⟨

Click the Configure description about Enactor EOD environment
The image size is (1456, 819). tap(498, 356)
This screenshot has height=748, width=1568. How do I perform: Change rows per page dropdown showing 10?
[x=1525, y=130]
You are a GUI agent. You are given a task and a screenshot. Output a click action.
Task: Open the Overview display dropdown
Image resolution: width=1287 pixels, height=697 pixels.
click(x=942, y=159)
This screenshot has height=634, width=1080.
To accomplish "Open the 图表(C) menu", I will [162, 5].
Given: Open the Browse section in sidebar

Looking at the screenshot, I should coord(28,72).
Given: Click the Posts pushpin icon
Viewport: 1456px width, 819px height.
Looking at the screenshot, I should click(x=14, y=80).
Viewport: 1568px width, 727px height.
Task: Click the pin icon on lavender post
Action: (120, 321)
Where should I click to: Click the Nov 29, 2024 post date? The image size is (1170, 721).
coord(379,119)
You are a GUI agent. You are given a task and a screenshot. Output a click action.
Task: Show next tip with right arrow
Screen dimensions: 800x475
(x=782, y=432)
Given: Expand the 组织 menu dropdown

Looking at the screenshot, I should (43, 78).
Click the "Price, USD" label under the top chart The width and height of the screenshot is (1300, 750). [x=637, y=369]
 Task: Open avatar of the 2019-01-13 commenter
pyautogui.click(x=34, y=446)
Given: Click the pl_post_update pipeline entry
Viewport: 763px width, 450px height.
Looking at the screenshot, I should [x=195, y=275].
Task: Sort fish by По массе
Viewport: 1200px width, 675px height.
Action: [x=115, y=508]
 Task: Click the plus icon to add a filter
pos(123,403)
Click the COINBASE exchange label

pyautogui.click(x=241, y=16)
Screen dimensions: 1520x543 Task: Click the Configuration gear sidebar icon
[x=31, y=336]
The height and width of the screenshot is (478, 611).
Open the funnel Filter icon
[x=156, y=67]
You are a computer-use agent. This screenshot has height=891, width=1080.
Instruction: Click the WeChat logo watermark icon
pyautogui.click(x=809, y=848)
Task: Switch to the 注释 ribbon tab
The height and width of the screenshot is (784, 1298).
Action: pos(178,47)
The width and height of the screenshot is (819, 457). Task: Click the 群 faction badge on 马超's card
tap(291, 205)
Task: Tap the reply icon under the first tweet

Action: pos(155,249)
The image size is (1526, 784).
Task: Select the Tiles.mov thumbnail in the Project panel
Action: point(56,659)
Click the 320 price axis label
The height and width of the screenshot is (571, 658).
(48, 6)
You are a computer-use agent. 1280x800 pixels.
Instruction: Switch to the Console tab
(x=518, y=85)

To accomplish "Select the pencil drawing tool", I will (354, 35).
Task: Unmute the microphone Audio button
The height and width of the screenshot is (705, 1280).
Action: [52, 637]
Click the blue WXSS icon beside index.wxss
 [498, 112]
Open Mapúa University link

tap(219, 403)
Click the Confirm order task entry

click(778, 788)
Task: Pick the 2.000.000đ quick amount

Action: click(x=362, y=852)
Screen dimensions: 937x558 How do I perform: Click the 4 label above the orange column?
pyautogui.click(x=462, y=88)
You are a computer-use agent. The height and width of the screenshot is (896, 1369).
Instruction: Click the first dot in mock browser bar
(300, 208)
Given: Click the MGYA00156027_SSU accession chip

⟩

Reproduce without any change the part of the records that opens with their very first line and closes with the line containing "Looking at the screenshot, I should coord(28,72).", including both of those lines.

Click the Configure description about Enactor EOD environment
The image size is (1456, 819). tap(498, 356)
This screenshot has height=748, width=1568. How do I perform: Change rows per page dropdown showing 10?
[x=1525, y=130]
You are a GUI agent. You are given a task and a screenshot. Output a click action.
Task: Open the Overview display dropdown
Image resolution: width=1287 pixels, height=697 pixels.
click(x=942, y=159)
This screenshot has height=634, width=1080.
To accomplish "Open the 图表(C) menu", I will [162, 5].
Given: Open the Browse section in sidebar

Looking at the screenshot, I should coord(28,72).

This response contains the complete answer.